▸ **Questions on the material**
(a) In the blog post below, give the lines from "So many years" up to and including "what I'm doing.", with "dance" replaced by "ballet".
(b) Do these statements agree with the blog post below? Answer yes or no for each and quote the words of the post that settle it. (i) The writer rarely finds a study powerful and beautiful enough. (ii) The writer says science is like dance. (iii) People look at graphs and alpha values and feel their emotions crack.

▸ **Quoted passage**
Tuesday, August 10, 2010

how we are hungry

No one in my line of work ever says, "It's so beautiful - so meaningful - what you're doing."  People don't look at graphs and n's and alpha values and feel the shell harboring their emotions crack.

I have to.  Every so often, I have to hunt for a study that is so powerful, and so beautiful that my jaw clenches and my eyes swell.  If I don't, I break under the politics of science.  I rarely find one.

So many years spent choreographing souls, extending life in my arms and dancing disease out of existence.  Science is not like dance.  No one ever reaches through the laminate of graphs and methodology to find the empathetic compassion of a fellow scientist.

I need to know that it can be so powerful - so beautiful - what I'm doing.

Apparently, it can be, and I lose sight of it:
What you do makes my jaw clench and my eyes water, though.

▸ **Records**

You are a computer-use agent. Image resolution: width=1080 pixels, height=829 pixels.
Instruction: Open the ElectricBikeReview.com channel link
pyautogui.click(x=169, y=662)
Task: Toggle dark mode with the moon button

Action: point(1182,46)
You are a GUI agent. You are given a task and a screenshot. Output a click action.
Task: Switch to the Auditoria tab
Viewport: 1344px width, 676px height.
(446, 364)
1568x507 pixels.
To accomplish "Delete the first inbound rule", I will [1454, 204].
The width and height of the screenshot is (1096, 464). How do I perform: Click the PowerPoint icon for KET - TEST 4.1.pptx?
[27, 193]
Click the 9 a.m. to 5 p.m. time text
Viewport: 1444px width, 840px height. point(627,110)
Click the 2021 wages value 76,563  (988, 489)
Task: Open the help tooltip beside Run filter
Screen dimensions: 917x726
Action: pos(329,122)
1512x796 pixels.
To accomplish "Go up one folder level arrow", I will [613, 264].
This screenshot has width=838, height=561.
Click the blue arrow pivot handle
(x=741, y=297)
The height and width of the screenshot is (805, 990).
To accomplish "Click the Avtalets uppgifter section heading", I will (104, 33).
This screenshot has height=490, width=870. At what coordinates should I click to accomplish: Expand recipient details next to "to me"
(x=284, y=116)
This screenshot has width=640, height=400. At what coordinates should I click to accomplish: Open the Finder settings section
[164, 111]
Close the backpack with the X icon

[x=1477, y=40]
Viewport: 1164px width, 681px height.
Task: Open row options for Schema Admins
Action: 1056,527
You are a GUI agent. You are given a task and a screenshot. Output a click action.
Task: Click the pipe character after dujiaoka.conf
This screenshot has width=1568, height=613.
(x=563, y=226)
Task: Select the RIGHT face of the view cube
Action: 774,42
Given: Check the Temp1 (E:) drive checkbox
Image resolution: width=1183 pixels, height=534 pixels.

▸ **Results for each task**
(a)
So many years spent choreographing souls, extending life in my arms and dancing disease out of existence.  Science is not like ballet.  No one ever reaches through the laminate of graphs and methodology to find the empathetic compassion of a fellow scientist.

I need to know that it can be so powerful - so beautiful - what I'm doing.

(b)
(i) Yes: "I rarely find one."
(ii) No: "Science is not like dance."
(iii) No: "People don't look at graphs and n's and alpha values and feel the shell harboring their emotions crack."